Si le téléscope spatial James Webb (JWST) a déjà observé plusieurs exoplanètes, celle-ci présente des particularités inédites. Découverte par l'équipe de l'Institut Max Planck en Allemagne, il s'agit en effet de la toute première exoplanète imagée directement par le JWST, apparaissant comme un point lumineux sur une image, et également l'une des exoplanètes les plus froides découvertes jusqu'à présent avec une température d'environ 2°C.
Baptisée Eps Ind Ab, elle se trouve à environ 12 années-lumière de la Terre et son image a été prise avec le coronographe de l'instrument MIRI (Mid-Infrared Instrument) du télescope spatial James Webb. Un coronographe est un dispositif optique utilisé pour bloquer la lumière directe d'une étoile afin de pouvoir observer les objets proches.
À gauche, on voit Eps Ind Ab, tandis qu'à droite, le symbole d'étoile marque l'emplacement de l'étoile hôte Epsilon Indi A, dont la lumière a été masquée par le coronographe.
Credits: NASA, ESA, CSA, STScI, E. Matthews (Max Planck Institute for Astronomy)
« Les planètes froides sont très faibles, et la majorité de leur émission se situe dans l'infrarouge moyen », explique Elisabeth Matthews, chercheuse principale de l'Institut Max Planck. « Le télescope Webb est parfaitement adapté à l'imagerie dans l'infrarouge moyen, une tâche très difficile depuis le sol. De plus, nous avions besoin d'une bonne résolution spatiale pour distinguer la planète de l'étoile dans nos images, et le grand miroir de Webb est particulièrement utile à cet égard. »
Détecter des planètes géantes gazeuses froides n'est en effet pas une tâche aisée. Les astronomes utilisent donc la méthode de la vitesse radiale, bien qu'elle soit sujette à des erreurs, surtout avec des orbites longues comme celle de l'exoplanète Eps Ind Ab, qui prend 200 ans pour faire le tour de son étoile. La vitesse radiale est une méthode utilisée en astronomie pour détecter des exoplanètes en observant les variations de la vitesse d'une étoile causées par l'attraction gravitationnelle d'une planète en orbite.

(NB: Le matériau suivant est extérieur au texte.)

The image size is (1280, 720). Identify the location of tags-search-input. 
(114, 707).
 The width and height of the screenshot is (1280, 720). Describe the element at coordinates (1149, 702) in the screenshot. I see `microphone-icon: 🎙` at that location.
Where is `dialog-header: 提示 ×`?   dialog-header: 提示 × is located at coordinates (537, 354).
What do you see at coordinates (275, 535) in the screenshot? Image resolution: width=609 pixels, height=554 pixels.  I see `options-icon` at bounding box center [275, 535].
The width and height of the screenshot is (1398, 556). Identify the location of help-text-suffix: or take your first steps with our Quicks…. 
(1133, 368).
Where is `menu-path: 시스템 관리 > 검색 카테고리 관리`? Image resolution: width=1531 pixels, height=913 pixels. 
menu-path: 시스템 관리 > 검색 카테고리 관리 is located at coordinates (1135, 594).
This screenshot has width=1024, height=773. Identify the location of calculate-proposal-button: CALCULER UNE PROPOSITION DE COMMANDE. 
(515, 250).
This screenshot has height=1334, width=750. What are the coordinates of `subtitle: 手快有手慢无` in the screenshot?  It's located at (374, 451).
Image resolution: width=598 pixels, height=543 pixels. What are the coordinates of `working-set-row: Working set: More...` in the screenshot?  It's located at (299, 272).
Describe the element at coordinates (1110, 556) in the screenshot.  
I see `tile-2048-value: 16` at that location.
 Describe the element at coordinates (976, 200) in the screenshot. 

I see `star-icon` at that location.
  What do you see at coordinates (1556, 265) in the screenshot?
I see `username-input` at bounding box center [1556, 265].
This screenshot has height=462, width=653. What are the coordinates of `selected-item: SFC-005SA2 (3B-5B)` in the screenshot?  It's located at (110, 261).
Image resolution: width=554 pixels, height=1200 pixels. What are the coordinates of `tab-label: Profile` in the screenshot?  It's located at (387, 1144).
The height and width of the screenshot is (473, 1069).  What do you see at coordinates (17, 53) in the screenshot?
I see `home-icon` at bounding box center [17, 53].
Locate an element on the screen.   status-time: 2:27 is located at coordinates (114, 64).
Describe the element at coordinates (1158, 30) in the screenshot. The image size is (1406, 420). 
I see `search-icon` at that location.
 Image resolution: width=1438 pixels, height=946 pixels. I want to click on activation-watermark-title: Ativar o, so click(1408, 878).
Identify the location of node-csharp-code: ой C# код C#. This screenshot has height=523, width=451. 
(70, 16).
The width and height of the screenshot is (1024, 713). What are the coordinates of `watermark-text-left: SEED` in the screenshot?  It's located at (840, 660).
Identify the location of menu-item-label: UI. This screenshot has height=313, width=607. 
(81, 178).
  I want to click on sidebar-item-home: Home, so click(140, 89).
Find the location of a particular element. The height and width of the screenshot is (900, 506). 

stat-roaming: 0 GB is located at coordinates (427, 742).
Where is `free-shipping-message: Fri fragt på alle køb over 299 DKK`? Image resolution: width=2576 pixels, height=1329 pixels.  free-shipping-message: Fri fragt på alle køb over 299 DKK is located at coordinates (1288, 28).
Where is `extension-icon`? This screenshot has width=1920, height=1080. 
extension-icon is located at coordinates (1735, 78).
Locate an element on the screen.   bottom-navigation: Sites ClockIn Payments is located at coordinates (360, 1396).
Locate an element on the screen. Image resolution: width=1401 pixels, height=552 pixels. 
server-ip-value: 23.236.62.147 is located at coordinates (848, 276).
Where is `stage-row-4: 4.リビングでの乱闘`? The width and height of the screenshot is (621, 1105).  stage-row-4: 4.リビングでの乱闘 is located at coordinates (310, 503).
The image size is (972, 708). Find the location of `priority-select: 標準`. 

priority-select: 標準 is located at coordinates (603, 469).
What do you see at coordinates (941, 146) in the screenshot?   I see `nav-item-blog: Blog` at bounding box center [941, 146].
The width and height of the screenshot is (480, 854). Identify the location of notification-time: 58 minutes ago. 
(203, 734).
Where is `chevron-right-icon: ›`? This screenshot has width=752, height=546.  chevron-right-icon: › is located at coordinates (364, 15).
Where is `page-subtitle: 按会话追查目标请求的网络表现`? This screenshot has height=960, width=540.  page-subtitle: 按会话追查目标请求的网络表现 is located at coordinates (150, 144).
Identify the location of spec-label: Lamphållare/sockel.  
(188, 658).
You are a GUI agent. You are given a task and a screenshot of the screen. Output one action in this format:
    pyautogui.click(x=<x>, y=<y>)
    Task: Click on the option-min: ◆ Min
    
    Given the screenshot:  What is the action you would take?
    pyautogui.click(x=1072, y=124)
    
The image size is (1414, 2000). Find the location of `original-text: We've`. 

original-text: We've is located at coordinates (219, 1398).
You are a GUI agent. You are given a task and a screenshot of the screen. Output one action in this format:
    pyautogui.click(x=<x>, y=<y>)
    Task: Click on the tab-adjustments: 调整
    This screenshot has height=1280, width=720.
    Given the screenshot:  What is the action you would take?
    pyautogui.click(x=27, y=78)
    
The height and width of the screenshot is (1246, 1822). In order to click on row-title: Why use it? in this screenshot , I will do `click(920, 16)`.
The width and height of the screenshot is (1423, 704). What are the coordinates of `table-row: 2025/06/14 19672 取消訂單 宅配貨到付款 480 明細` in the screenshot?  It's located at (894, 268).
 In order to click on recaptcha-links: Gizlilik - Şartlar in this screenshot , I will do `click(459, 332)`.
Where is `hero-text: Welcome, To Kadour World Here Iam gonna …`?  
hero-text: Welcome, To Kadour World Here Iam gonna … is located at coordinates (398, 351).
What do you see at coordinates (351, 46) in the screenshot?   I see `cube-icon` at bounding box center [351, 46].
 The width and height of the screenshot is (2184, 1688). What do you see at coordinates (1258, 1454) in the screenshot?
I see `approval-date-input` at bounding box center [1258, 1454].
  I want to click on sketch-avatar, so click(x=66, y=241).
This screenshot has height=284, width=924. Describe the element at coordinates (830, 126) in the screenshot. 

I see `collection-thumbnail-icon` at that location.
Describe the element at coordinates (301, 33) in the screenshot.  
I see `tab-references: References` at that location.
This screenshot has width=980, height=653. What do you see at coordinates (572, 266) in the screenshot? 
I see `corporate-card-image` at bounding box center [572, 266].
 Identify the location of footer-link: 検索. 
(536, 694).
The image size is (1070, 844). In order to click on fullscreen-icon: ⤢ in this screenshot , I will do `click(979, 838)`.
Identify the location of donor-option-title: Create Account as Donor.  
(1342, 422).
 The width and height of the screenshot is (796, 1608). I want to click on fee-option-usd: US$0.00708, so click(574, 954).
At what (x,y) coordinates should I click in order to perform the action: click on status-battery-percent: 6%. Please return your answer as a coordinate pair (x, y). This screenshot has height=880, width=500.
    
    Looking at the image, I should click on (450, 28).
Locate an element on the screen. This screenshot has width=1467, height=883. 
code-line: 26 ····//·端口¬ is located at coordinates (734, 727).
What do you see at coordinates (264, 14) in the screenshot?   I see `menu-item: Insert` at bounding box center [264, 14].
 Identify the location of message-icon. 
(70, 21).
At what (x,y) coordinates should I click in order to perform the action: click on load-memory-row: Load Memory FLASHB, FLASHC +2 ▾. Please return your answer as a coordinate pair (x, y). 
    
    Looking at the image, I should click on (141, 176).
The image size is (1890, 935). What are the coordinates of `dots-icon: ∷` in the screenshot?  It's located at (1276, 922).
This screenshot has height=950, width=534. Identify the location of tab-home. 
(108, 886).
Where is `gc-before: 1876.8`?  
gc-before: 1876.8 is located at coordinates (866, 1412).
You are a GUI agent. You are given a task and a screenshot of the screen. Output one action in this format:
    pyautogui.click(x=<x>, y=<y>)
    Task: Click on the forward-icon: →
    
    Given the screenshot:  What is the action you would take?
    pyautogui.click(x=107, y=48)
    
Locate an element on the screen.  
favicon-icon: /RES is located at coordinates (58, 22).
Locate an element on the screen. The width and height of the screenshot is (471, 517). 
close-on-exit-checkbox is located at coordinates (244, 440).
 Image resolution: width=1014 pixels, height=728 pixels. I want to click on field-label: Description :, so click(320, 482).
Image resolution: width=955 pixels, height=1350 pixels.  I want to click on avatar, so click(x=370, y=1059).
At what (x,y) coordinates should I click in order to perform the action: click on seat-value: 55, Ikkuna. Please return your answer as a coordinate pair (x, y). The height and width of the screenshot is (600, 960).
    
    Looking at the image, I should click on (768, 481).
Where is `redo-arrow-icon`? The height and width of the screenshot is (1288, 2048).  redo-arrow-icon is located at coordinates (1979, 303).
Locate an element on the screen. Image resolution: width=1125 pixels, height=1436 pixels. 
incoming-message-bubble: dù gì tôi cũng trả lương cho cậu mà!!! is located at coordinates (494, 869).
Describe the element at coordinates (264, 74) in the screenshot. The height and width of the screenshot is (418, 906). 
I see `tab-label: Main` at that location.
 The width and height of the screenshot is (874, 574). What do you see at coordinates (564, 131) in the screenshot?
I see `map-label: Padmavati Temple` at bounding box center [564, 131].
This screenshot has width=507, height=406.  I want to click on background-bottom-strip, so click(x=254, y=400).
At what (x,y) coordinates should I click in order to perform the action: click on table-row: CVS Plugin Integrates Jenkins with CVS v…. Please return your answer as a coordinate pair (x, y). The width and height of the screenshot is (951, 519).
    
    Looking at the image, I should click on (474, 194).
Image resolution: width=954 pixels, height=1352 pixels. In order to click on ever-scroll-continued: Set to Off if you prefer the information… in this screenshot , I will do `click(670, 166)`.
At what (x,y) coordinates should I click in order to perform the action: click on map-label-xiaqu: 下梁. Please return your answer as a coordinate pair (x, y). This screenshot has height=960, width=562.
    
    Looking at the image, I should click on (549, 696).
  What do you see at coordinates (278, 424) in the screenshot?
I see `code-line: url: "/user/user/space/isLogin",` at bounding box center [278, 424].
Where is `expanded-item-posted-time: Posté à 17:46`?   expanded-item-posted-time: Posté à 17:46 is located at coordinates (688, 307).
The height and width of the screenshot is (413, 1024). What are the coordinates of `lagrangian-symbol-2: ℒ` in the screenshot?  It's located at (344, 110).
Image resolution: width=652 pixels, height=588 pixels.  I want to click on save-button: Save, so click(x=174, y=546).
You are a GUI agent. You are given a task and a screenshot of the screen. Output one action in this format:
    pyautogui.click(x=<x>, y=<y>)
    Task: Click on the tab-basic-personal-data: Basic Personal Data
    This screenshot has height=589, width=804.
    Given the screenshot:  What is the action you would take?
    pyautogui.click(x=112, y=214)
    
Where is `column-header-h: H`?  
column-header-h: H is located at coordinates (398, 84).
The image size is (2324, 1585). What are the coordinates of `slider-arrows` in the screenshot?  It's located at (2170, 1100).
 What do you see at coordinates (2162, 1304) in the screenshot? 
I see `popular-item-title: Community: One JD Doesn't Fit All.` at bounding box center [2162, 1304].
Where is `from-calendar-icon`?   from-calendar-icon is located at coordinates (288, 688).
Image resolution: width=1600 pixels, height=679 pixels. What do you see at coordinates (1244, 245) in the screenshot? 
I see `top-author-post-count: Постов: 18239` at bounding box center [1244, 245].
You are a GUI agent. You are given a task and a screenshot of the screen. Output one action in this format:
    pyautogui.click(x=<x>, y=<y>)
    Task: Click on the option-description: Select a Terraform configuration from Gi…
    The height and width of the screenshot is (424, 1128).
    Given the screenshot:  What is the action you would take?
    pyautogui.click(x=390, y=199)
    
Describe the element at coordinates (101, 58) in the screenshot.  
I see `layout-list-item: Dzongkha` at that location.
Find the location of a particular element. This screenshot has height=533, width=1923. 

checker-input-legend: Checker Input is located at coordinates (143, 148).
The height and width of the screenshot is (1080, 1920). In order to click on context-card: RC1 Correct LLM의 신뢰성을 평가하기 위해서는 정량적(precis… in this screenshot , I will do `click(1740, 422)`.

Des images recadrées obtenues par MIRI montrent clairement l'exoplanète Eps Ind Ab, qui ne correspond pas aux positions attendues d'après les précédentes mesures de vitesse radiale. Selon les astronomes, cette planète a une masse six fois supérieure à celle de Jupiter. Son orbite excentrique varie entre 20 et 40 unités astronomiques, des distances similaires à celles d'Uranus, Neptune ou Pluton par rapport au Soleil. Une orbite excentrique est une orbite où la trajectoire d'un objet autour de son étoile n'est pas parfaitement circulaire, mais plutôt allongée ou elliptique. L'excentricité mesure donc à quel point l'orbite dévie d'un cercle parfait.
Vue d’artiste du télescope spatial James Webb
Crédits : NASA GSFC / CIL / Adriana Manrique Gutierrez, 2021
« Cette découverte est enthousiasmante car la planète est assez similaire à Jupiter : elle est un peu plus chaude et plus massive, mais elle ressemble davantage à Jupiter que toute autre planète imagée jusqu'à présent », explique Elisabeth Matthews.
La planète est également plus faible que prévu aux courtes longueurs d'onde, suggérant la présence d'éléments lourds dans son atmosphère, potentiellement sous forme de méthane, de monoxyde de carbone ou de dioxyde de carbone, voire une atmosphère nuageuse.
Les astronomes prévoient de poursuivre leurs recherches pour détailler la composition chimique de cette exoplanète et explorer d'autres géantes gazeuses froides dans des systèmes planétaires proches, dans l'espoir de mieux comprendre leur formation et évolution. La majorité des exoplanètes connues étant très différentes des planètes de notre système solaire, Eps Ind Ab offre aux astronomes une occasion unique d'étudier la composition atmosphérique d'une exoplanète similaire à nos planètes.